Данная терминология, ставшая целым пластом языка геноцида, представляет собой весьма интересный лингвистический регистр. Одной из задач этого регистра было выразить в языке процедуры массового уничтожения людей и технологии этого уничтожения, но выразить так, чтобы это событие не выходило за нормативные пределы общепринятого событийного ряда или смысл его вообще не был понятен. В результате был создан внешне нейтральный, обыденный язык, который использовался в официальных документах и в общении между администрациями лагерей, но его истинный смысл был понятен только “посвященным” в лагерях и тем членам гитлеровского правительства, которые были причастны к массовому уничтожению людей”.

Усиливало его воздействие на сознание и то, что масштаб массовых убийств заставлял бесконечно повторять одни и те же языковые формулы, которые от постоянного использования становились клишированными — то есть общим местом, банальными по форме и тоталитарными по сути. В результате вновь возникал абсолютно инструментальный язык, вернее, его регистр, который выполнял свою главную задачу – быть одной из главных движущих сил системы, а не отображать, фиксировать и оценивать действительность.

Поэтому вполне закономерно очень многие партийные функционеры, ответственные за “окончательное решение еврейского вопроса”, а также технический персонал и сотни других, кто не занимался непосредственно уничтожением людей, долгое время не догадывались о происходящем или не ощущали масштаб, который в их представлении не выходил за пределы стандартных военных потерь, но, тем не менее, четко обслуживали систему уничтожения.

Указанные языковые приемы существенно помогали всем обитателям концлагерей – от узников до охраны – включить механизм самоиммунизации, чтобы избежать конфликта с самими собой, так как благодаря этим приемам (подменам), формировались люди, которые видели действительность, страдания, насилие, смерть, но не только не понимали, не чувствовали, не ощущали, не переживали их, но и становились носителями и пользователями идеологии, которая приводила к этим страданиям.

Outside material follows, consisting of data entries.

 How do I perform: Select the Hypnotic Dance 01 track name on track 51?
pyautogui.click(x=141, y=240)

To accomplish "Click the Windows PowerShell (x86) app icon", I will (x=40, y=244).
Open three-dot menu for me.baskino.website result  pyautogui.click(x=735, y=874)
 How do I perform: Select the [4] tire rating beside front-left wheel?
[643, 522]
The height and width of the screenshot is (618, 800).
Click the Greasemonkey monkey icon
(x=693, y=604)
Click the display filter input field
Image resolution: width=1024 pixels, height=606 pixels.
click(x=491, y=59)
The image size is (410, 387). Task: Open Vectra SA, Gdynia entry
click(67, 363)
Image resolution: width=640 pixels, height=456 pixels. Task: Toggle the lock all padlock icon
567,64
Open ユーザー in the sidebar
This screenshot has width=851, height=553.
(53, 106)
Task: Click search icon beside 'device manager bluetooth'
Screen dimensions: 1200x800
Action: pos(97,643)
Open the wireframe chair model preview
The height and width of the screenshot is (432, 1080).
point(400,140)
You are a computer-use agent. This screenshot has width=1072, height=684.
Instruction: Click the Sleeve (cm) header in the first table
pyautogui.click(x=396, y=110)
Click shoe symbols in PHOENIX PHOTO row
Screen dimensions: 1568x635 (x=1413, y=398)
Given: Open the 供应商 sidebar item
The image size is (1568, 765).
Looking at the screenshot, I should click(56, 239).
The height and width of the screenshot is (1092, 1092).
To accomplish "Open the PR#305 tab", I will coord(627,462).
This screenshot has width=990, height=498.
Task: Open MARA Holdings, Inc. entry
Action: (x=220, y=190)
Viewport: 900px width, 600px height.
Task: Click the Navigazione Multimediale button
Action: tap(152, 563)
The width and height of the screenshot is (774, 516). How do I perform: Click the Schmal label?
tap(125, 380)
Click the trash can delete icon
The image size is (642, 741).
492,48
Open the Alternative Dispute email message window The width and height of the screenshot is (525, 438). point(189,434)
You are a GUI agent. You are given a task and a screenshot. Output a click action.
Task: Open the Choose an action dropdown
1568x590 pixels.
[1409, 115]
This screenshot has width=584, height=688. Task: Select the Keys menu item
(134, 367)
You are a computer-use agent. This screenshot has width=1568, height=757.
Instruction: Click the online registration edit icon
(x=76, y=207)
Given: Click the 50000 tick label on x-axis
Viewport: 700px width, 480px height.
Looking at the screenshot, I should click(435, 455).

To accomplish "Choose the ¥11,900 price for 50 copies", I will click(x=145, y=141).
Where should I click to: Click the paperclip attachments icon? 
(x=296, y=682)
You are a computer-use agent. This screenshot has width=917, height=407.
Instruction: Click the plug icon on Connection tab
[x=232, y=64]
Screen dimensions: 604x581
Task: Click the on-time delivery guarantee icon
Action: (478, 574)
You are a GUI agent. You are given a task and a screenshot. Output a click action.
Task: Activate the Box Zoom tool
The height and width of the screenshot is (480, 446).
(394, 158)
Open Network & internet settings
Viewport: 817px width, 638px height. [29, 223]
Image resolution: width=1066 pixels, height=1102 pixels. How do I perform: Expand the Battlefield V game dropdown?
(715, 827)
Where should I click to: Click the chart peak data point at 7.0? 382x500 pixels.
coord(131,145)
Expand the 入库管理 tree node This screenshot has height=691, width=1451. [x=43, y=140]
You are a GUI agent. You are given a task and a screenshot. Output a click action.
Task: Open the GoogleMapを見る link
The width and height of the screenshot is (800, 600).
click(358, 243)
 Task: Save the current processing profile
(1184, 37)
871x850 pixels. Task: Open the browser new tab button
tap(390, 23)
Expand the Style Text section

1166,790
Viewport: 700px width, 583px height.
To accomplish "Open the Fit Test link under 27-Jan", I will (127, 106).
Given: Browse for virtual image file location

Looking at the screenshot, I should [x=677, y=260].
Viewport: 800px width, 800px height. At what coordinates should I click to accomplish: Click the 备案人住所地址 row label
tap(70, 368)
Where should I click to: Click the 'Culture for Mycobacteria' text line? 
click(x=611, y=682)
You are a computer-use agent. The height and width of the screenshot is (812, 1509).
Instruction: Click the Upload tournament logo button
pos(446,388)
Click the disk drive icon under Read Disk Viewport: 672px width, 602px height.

Эта же терминология надежно и надолго ограждала сознание исполнителей от личностных деформаций, связанных с осознанием содеянного. Даже спустя много лет защитник Эйхмана на знаменитом процессе называл стерилизацию людей и их уничтожение в газовых камерах «медицинскими процедурами» и пояснял: «Это была процедура умерщвления, а умерщвление же является и медицинской процедурой».